== PROBLEM ==
The expected result is an exact restatement of the data, free of pictures.

[INPUT FOR THIS TASK Boundary: Start]

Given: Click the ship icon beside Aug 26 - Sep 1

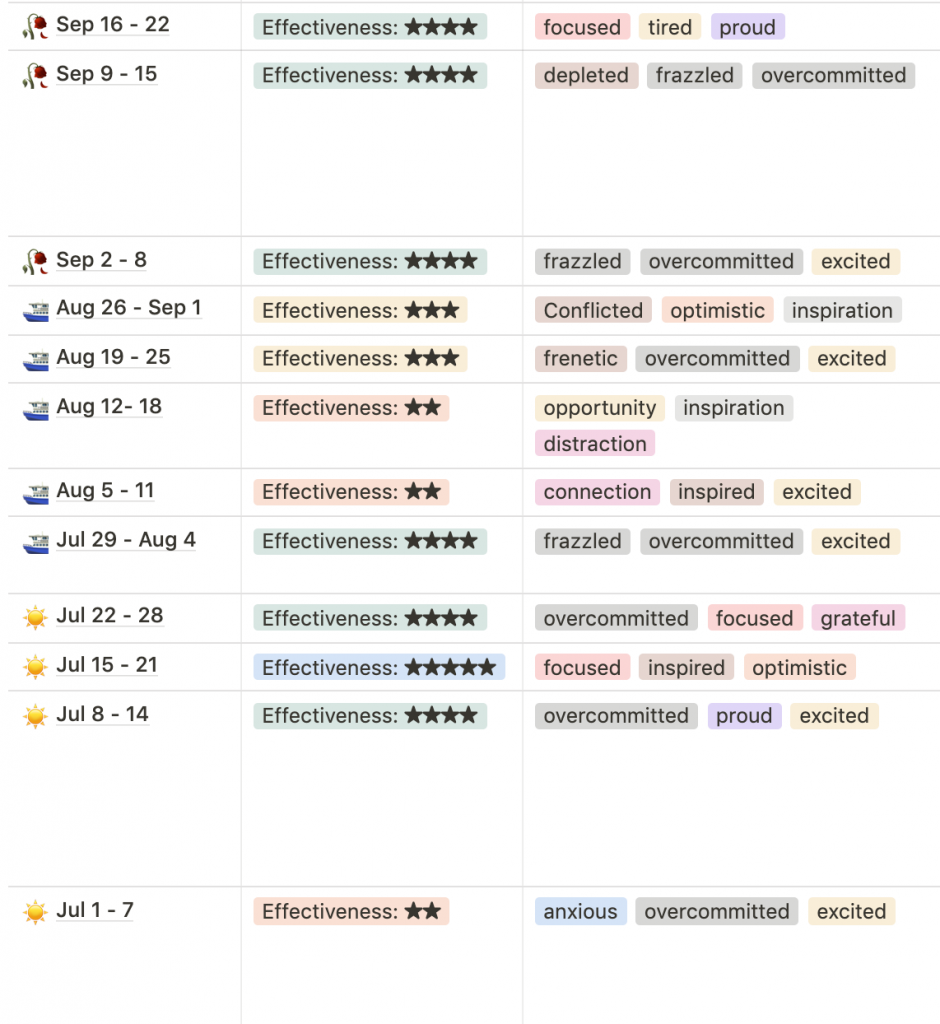Looking at the screenshot, I should (x=35, y=310).
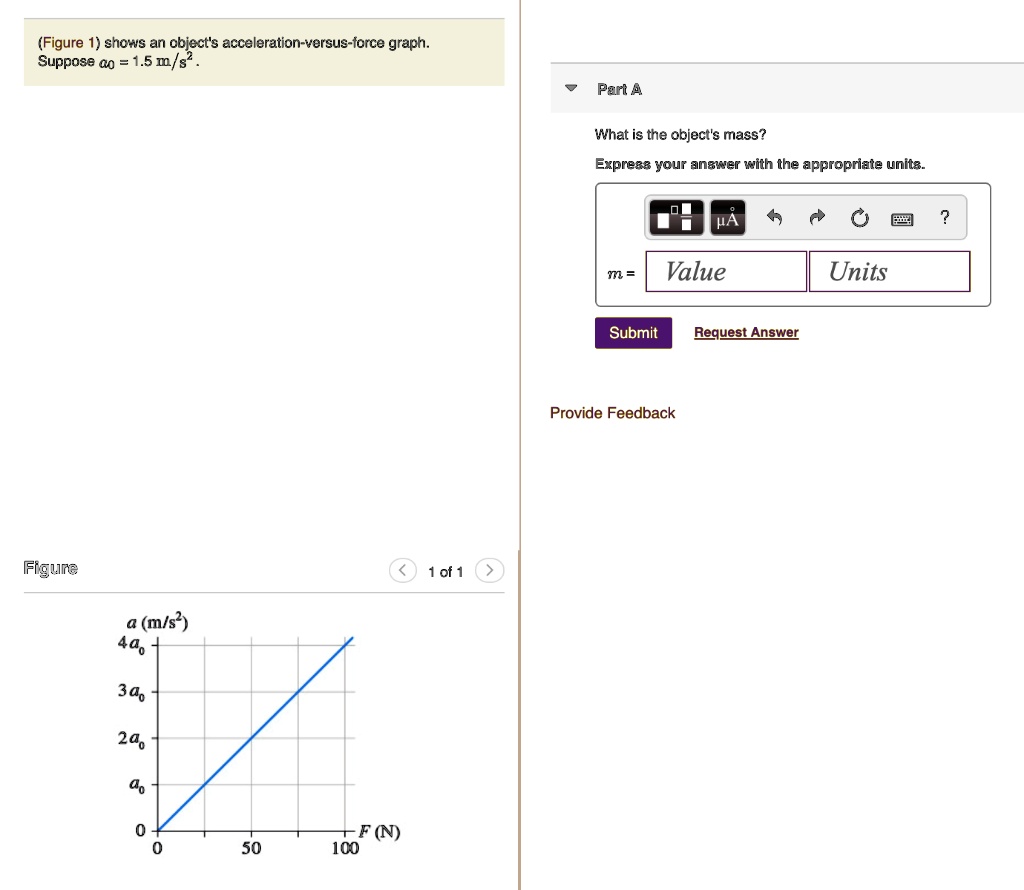Redo the last answer edit
Viewport: 1024px width, 890px height.
[x=816, y=217]
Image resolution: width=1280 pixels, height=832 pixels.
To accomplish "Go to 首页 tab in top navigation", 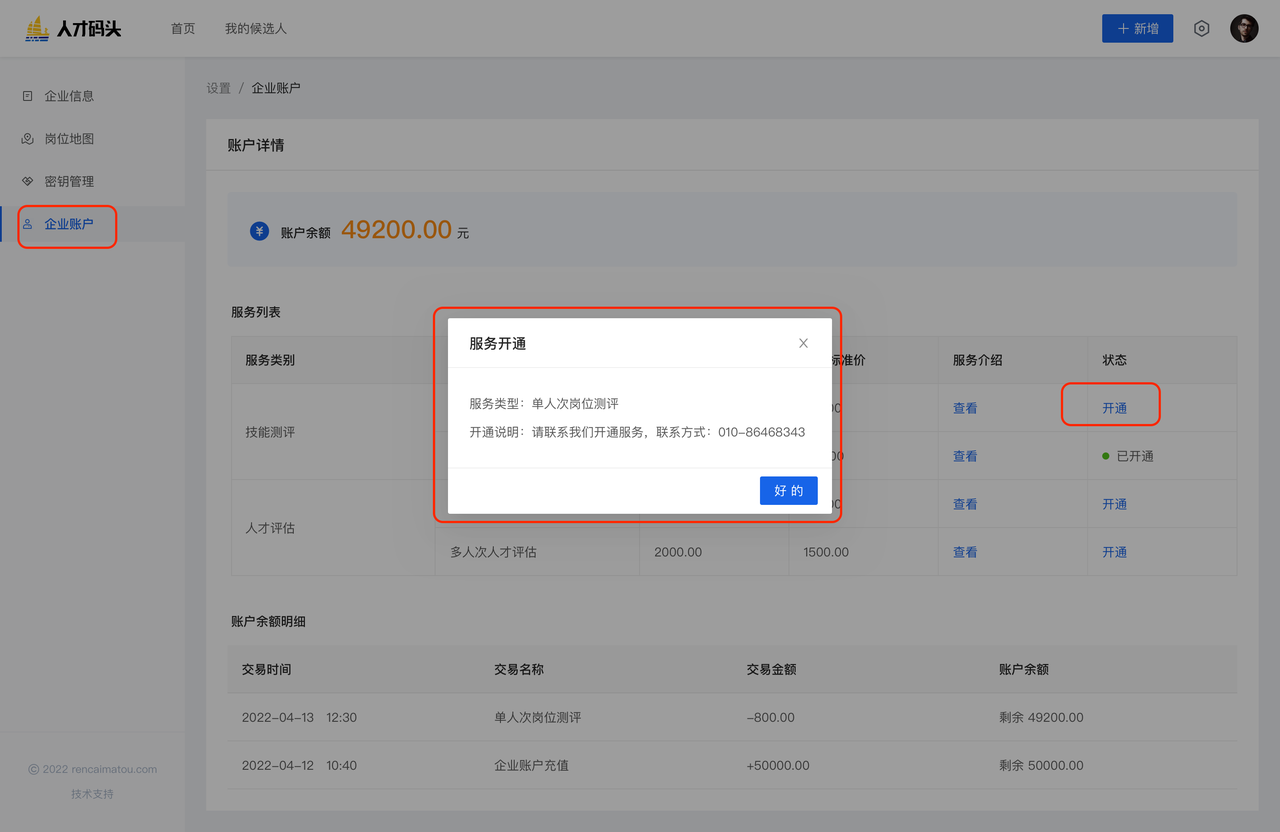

[INPUT FOR THIS TASK Boundary: End]

== ANSWER TO THIS EXERCISE ==
Given: Click the ship icon beside Aug 26 - Sep 1

Looking at the screenshot, I should (x=35, y=310).
Redo the last answer edit
Viewport: 1024px width, 890px height.
[x=816, y=217]
Image resolution: width=1280 pixels, height=832 pixels.
To accomplish "Go to 首页 tab in top navigation", 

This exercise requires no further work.